De reclassering heeft geadviseerd een straf zonder bijzondere voorwaarden op te leggen. De mogelijkheden die werden gezien om de risico’s te beperken en het gedrag te veranderen zullen moeten plaatsvinden tijdens de voorwaardelijke invrijheidsstelling.
Bij de strafmaat heeft de rechtbank gelet op de ernst van het bewezen verklaarde in verhouding tot andere strafbare feiten, zoals dit onder meer tot uitdrukking komt in het hierop gestelde wettelijke strafmaximum. Voor het bepalen van de straf heeft de rechtbank verder gelet op de landelijke oriëntatiepunten van het LOVS (Landelijk Overleg Vakinhoud Strafrecht). Voor een woningoverval, waarbij meer dan licht geweld is toegepast, gaan deze oriëntatiepunten uit van een gevangenisstraf voor de duur van 5 jaren.
Strafverzwarende omstandigheden
In strafverzwarende zin houdt de rechtbank er rekening mee dat er sprake is van medeplegen, dat het slachtoffer een bejaarde man van 72 jaar was, dat tegen het slachtoffer fors geweld is gebruikt en dat het slachtoffer gewond en vastgebonden op de grond is achtergelaten. Weliswaar is niet exact te achterhalen welke bijdrage de daders ieder afzonderlijk hebben gehad bij de geweldshandelingen, maar de rechtbank acht, nu sprake is van medeplegen, alle drie de daders ten volle verantwoordelijk voor het op het slachtoffer uitgeoefende geweld.

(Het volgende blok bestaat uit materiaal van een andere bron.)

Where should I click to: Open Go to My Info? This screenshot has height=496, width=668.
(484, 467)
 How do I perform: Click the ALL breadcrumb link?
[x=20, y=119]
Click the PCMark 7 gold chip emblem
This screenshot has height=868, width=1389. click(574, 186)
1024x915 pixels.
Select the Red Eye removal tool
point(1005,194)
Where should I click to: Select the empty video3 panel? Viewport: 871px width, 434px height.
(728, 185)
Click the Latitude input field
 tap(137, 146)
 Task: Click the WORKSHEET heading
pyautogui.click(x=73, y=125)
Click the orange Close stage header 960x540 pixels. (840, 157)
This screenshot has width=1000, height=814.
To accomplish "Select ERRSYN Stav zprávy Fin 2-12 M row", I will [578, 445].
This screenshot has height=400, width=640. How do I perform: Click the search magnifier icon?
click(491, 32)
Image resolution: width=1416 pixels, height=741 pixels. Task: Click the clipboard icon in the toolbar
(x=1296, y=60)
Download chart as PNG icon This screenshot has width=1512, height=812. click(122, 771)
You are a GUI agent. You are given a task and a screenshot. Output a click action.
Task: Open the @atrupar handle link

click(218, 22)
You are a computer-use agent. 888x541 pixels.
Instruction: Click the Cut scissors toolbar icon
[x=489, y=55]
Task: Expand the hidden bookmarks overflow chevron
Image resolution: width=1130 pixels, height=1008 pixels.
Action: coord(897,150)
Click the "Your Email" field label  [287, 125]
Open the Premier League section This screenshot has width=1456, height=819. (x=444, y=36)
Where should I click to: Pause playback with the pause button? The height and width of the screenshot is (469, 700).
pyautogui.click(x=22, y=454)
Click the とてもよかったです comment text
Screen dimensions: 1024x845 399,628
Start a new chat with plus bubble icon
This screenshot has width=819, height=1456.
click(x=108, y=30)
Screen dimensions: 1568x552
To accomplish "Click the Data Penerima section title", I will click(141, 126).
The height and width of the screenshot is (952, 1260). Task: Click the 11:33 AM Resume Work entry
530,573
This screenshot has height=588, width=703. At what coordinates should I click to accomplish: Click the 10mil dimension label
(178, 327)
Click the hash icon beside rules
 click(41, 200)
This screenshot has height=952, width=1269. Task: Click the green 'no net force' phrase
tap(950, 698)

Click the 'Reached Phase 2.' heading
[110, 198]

Strafverminderende omstandigheden
De rechtbank houdt rekening met de door de verdediging aangevoerde omstandigheden met betrekking tot de zwaardere detentieomstandigheden, welke omstandigheden met betrekking tot het APU door de officier van justitie zijn bevestigd en ten aanzien van Spanje niet meer te herleiden zijn.
Met betrekking tot het APU is gebleken dat verdachte, na diens uitlevering door de autoriteiten in Spanje aan Nederland, in verband met het coronavirus in quarantaine is geplaatst. Omdat hiervoor geen goede plek kon worden gevonden heeft verdachte bijna twee weken in een isoleercel doorgebracht. Daarbij werd hij nauwelijks gelucht, mocht hij geen contact hebben met zijn raadsman of familie, werd hij niet uitvoerig gehoord over de tegen hem gerezen verdenking en brandde het licht in zijn cel nagenoeg 24 uur per dag. De rechtbank weegt deze detentieomstandigheden in strafverminderende zin mee.
Alles afwegende acht de rechtbank een gevangenisstraf voor de duur van 66 maanden, met aftrek van het voorarrest, passend en geboden.